I’d always been inspired by fashion and thought I’d be a designer.  I became serious about fashion and beauty photography after taking an internship with beauty photographer Sarah Silver in 2003. Since then, I’ve practiced, tested and shot editorials for magazines and shot for clients such as Conde Nast and TREsemmé. I’ve also recently signed with an agent, Farimah Milani & Associates.

There have been lots of ‘moments’ that helped move me to the next level. The most significant was probably taking the internship with Sarah Silver. Not only did I learn about studio lighting, but also about the ‘unwritten rules’ of photography and the industry like: how to produce a shoot, how to talk to clients, how to direct models, digital workflow.
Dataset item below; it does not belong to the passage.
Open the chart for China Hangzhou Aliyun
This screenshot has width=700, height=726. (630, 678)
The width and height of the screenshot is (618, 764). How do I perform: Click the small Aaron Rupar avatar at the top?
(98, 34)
I learned my techniques by watching and observing the photographers I’ve worked for, and practice, practice, PRACTICE. There’s nothing like just getting out there and doing it! You can have everything explained to you by the best in the world. But until you put it to practice you’ll never truly know it.  In the beginning, even though I knew what I needed to light beautiful images, I didn’t have the kind of gear or money to get what I wanted. I had 2 umbrellas, a beauty dish, some reflectors and black cinefoil.  I had to improvise to try to get the results that I wanted.

Also, I ask… other photographers, assistants, directors, friends. Use your resources.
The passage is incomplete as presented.